WHAT THE EXERCISE ASKS - Reproduce the records below exactly as shown.

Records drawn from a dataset
· · ·

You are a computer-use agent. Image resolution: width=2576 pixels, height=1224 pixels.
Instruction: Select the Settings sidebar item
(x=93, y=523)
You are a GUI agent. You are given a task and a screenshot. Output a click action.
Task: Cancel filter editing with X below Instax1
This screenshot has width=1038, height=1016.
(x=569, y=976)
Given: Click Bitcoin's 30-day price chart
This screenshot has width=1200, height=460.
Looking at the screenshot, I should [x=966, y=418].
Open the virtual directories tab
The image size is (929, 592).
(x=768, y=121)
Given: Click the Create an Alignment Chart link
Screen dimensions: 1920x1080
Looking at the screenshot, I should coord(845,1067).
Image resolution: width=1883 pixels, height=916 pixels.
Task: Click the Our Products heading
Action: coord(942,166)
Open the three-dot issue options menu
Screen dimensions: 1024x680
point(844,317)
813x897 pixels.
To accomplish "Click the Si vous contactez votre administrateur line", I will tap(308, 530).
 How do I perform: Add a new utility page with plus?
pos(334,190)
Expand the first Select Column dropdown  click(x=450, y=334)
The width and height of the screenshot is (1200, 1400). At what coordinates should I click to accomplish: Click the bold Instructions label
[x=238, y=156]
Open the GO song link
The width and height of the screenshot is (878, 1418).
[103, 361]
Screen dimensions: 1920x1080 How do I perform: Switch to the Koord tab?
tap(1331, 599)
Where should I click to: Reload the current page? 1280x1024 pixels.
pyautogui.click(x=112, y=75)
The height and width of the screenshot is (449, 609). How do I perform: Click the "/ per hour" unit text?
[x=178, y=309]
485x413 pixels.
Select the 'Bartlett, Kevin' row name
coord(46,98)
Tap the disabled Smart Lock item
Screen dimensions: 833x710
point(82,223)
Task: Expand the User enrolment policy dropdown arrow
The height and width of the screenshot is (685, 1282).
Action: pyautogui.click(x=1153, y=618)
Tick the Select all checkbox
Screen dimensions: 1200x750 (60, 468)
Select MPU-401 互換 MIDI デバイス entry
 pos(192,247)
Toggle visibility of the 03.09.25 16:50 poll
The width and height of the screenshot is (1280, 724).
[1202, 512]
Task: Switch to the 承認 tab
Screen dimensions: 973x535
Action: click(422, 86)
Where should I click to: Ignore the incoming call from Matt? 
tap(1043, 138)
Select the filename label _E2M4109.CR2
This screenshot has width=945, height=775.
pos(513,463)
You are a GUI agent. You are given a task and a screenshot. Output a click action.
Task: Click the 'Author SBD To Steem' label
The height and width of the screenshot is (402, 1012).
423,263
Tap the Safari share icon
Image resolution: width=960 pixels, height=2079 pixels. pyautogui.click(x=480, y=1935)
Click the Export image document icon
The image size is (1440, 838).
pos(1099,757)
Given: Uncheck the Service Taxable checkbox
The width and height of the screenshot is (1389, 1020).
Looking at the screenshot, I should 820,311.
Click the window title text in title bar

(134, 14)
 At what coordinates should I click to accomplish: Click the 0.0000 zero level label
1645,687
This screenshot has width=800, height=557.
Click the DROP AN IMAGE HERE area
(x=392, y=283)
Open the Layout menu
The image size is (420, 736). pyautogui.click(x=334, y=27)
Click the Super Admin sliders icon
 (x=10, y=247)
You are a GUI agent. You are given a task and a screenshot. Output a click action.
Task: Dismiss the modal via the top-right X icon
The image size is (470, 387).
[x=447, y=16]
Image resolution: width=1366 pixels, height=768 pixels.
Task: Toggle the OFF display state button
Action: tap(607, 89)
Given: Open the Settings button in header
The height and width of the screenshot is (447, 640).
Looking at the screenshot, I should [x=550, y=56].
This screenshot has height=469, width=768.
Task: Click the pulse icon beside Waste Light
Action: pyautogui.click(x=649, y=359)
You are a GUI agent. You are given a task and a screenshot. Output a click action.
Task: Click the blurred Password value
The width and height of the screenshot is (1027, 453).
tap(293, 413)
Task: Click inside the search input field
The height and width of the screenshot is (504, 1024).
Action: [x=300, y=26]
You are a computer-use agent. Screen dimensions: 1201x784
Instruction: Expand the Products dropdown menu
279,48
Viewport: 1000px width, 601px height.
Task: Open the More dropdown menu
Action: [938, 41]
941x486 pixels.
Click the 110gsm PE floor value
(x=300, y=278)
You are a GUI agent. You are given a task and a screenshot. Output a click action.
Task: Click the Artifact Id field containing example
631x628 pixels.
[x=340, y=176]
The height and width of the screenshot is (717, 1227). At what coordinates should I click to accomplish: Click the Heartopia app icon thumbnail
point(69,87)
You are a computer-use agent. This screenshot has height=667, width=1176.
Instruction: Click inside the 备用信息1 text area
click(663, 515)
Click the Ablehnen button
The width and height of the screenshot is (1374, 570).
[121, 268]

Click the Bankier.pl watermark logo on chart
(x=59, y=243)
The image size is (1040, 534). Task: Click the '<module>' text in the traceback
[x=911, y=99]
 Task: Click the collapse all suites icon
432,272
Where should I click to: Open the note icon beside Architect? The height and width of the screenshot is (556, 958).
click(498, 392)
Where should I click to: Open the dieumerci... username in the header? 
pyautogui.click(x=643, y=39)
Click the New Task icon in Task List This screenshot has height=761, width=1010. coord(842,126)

· · ·

RESPONSE TO THE TASK -
You are a computer-use agent. Image resolution: width=2576 pixels, height=1224 pixels.
Instruction: Select the Settings sidebar item
(x=93, y=523)
You are a GUI agent. You are given a task and a screenshot. Output a click action.
Task: Cancel filter editing with X below Instax1
This screenshot has width=1038, height=1016.
(x=569, y=976)
Given: Click Bitcoin's 30-day price chart
This screenshot has width=1200, height=460.
Looking at the screenshot, I should [x=966, y=418].
Open the virtual directories tab
The image size is (929, 592).
(x=768, y=121)
Given: Click the Create an Alignment Chart link
Screen dimensions: 1920x1080
Looking at the screenshot, I should coord(845,1067).
Image resolution: width=1883 pixels, height=916 pixels.
Task: Click the Our Products heading
Action: coord(942,166)
Open the three-dot issue options menu
Screen dimensions: 1024x680
point(844,317)
813x897 pixels.
To accomplish "Click the Si vous contactez votre administrateur line", I will tap(308, 530).
 How do I perform: Add a new utility page with plus?
pos(334,190)
Expand the first Select Column dropdown  click(x=450, y=334)
The width and height of the screenshot is (1200, 1400). At what coordinates should I click to accomplish: Click the bold Instructions label
[x=238, y=156]
Open the GO song link
The width and height of the screenshot is (878, 1418).
[103, 361]
Screen dimensions: 1920x1080 How do I perform: Switch to the Koord tab?
tap(1331, 599)
Where should I click to: Reload the current page? 1280x1024 pixels.
pyautogui.click(x=112, y=75)
The height and width of the screenshot is (449, 609). How do I perform: Click the "/ per hour" unit text?
[x=178, y=309]
485x413 pixels.
Select the 'Bartlett, Kevin' row name
coord(46,98)
Tap the disabled Smart Lock item
Screen dimensions: 833x710
point(82,223)
Task: Expand the User enrolment policy dropdown arrow
The height and width of the screenshot is (685, 1282).
Action: pyautogui.click(x=1153, y=618)
Tick the Select all checkbox
Screen dimensions: 1200x750 (60, 468)
Select MPU-401 互換 MIDI デバイス entry
 pos(192,247)
Toggle visibility of the 03.09.25 16:50 poll
The width and height of the screenshot is (1280, 724).
[1202, 512]
Task: Switch to the 承認 tab
Screen dimensions: 973x535
Action: click(422, 86)
Where should I click to: Ignore the incoming call from Matt? 
tap(1043, 138)
Select the filename label _E2M4109.CR2
This screenshot has width=945, height=775.
pos(513,463)
You are a GUI agent. You are given a task and a screenshot. Output a click action.
Task: Click the 'Author SBD To Steem' label
The height and width of the screenshot is (402, 1012).
423,263
Tap the Safari share icon
Image resolution: width=960 pixels, height=2079 pixels. pyautogui.click(x=480, y=1935)
Click the Export image document icon
The image size is (1440, 838).
pos(1099,757)
Given: Uncheck the Service Taxable checkbox
The width and height of the screenshot is (1389, 1020).
Looking at the screenshot, I should 820,311.
Click the window title text in title bar

(134, 14)
 At what coordinates should I click to accomplish: Click the 0.0000 zero level label
1645,687
This screenshot has width=800, height=557.
Click the DROP AN IMAGE HERE area
(x=392, y=283)
Open the Layout menu
The image size is (420, 736). pyautogui.click(x=334, y=27)
Click the Super Admin sliders icon
 (x=10, y=247)
You are a GUI agent. You are given a task and a screenshot. Output a click action.
Task: Dismiss the modal via the top-right X icon
The image size is (470, 387).
[x=447, y=16]
Image resolution: width=1366 pixels, height=768 pixels.
Task: Toggle the OFF display state button
Action: tap(607, 89)
Given: Open the Settings button in header
The height and width of the screenshot is (447, 640).
Looking at the screenshot, I should [x=550, y=56].
This screenshot has height=469, width=768.
Task: Click the pulse icon beside Waste Light
Action: pyautogui.click(x=649, y=359)
You are a GUI agent. You are given a task and a screenshot. Output a click action.
Task: Click the blurred Password value
The width and height of the screenshot is (1027, 453).
tap(293, 413)
Task: Click inside the search input field
The height and width of the screenshot is (504, 1024).
Action: [x=300, y=26]
You are a computer-use agent. Screen dimensions: 1201x784
Instruction: Expand the Products dropdown menu
279,48
Viewport: 1000px width, 601px height.
Task: Open the More dropdown menu
Action: [938, 41]
941x486 pixels.
Click the 110gsm PE floor value
(x=300, y=278)
You are a GUI agent. You are given a task and a screenshot. Output a click action.
Task: Click the Artifact Id field containing example
631x628 pixels.
[x=340, y=176]
The height and width of the screenshot is (717, 1227). At what coordinates should I click to accomplish: Click the Heartopia app icon thumbnail
point(69,87)
You are a computer-use agent. This screenshot has height=667, width=1176.
Instruction: Click inside the 备用信息1 text area
click(663, 515)
Click the Ablehnen button
The width and height of the screenshot is (1374, 570).
[121, 268]

Click the Bankier.pl watermark logo on chart
(x=59, y=243)
The image size is (1040, 534). Task: Click the '<module>' text in the traceback
[x=911, y=99]
 Task: Click the collapse all suites icon
432,272
Where should I click to: Open the note icon beside Architect? The height and width of the screenshot is (556, 958).
click(498, 392)
Where should I click to: Open the dieumerci... username in the header? 
pyautogui.click(x=643, y=39)
Click the New Task icon in Task List This screenshot has height=761, width=1010. coord(842,126)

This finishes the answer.